Di materi ke-2, menampilkan pembicara Bapak Ahmad Bahruddin dari Kelompok Belajar Qaryah Thayyibah, Kalibening, Salatiga. Pak Din, begitu beliau akrab disapa, memaparkan tentang konsep belajar di kelompok belajar/ sekolah alternatifnya, yang menerapkan konsep pendampingan belajar. Dalam makalahnya yang berjudul Optimalisasi Anak Cerdas Berbakat Istimewa di Sekolah”.


Beliau bercerita, salah satu kasus unik adalah ketika salah satu anak  yang belajar disana ingin mengembangkan bakat menggambarnya ke arah komik. Padahal di tempatnya, belum ada pendamping yang bisa membuat komik, namun dengan dukungan dan pendampingan yang tepat akhirnya kini si anak tersebut menjadi salah satu komikus Indonesia yang produktif.  Dalam kesempatan tersebut beliau juga bercerita pengalamannya ketika mengisi sejumlah acara seperti workshop dan ketika diwawancarai Kick Andy di Metro tv.  Kemudian dijelaskan juga tentang mengutip bahasa Pak Din “Klirumologi” dalam pengembangan bakat anak.
Panitia memberikan doorprize di akhir acara.

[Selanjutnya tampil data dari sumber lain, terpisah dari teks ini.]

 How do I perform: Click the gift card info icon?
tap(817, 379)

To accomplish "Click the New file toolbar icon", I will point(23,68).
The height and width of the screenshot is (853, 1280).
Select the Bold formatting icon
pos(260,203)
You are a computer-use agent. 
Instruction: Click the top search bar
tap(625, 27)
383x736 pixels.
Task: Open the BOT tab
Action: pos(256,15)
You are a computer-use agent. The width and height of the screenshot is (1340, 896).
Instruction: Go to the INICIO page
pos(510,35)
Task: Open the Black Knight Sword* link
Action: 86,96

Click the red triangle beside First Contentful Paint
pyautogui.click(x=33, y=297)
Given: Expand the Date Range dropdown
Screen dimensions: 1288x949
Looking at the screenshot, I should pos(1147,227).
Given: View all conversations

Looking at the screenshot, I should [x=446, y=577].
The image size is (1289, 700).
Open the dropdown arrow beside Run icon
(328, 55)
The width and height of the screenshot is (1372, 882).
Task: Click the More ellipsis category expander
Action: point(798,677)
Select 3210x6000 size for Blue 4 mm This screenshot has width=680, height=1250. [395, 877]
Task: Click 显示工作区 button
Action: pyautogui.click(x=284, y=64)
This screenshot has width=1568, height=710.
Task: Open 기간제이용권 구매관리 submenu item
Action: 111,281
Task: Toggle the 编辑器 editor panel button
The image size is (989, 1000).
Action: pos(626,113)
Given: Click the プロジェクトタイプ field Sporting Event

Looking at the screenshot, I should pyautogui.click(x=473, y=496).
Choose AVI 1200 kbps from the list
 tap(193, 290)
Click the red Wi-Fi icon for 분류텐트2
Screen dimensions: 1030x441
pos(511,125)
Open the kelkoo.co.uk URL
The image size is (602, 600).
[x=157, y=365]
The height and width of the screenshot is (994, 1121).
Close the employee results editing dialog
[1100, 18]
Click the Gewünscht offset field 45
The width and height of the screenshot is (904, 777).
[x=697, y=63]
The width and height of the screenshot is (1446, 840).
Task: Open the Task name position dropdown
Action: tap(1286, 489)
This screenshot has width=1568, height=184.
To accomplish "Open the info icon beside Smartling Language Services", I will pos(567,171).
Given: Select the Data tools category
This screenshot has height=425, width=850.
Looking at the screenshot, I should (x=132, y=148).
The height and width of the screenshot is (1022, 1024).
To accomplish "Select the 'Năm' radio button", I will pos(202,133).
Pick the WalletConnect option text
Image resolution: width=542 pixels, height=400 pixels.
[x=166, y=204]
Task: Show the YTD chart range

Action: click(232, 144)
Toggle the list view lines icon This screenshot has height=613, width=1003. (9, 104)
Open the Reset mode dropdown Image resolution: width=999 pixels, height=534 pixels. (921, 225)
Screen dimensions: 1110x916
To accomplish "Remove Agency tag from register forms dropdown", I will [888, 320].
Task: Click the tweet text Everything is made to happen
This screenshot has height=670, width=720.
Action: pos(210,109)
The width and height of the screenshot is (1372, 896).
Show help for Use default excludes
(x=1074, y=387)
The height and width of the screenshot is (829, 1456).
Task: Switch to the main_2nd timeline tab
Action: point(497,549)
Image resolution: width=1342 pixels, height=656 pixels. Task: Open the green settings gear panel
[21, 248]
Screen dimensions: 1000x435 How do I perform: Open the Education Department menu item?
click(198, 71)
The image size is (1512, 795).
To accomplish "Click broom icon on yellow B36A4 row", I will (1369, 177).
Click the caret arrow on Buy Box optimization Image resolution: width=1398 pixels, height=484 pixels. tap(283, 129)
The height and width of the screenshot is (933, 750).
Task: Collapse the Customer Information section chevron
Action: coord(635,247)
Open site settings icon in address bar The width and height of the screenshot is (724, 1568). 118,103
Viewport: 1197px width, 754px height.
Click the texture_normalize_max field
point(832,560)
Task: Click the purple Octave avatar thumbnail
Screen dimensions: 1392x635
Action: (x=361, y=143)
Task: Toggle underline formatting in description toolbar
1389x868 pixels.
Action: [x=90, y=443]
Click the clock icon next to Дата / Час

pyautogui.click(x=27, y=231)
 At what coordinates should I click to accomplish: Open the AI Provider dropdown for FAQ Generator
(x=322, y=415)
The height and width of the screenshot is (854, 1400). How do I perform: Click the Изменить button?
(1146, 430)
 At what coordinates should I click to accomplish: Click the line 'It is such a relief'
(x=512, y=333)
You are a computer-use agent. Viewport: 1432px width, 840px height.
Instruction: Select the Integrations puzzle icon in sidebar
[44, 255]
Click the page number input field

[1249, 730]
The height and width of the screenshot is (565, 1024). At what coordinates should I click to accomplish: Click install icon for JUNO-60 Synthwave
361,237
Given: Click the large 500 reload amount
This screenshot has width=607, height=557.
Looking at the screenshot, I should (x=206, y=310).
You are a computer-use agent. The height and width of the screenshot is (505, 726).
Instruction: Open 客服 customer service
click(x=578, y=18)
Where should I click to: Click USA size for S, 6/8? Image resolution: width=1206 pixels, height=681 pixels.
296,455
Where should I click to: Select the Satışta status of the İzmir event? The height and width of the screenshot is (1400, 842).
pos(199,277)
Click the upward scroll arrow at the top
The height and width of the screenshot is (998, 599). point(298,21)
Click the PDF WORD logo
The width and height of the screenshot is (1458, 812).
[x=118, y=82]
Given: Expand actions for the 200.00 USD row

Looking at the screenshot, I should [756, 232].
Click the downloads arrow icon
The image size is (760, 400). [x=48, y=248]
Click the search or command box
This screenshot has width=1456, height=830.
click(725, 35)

Di akhir acara, banyak dari peserta mengaku mendapat cara pandang baru terhadap pengembangan kecerdasan anak. Memang hal itu yang diharapkan panitia dari acara seminar ini. Anak seharusnya diberi pendampingan dan bimbingan sehingga mampu mengembangkan bakat sesuai potensinya, bukan dipaksakan, karena anak bukan lah media pelampiasan cita-cita orangtua yang gagal dicapai di masa lalu. (Gilang)

Panitia berfoto bersama moderator dan pembicara.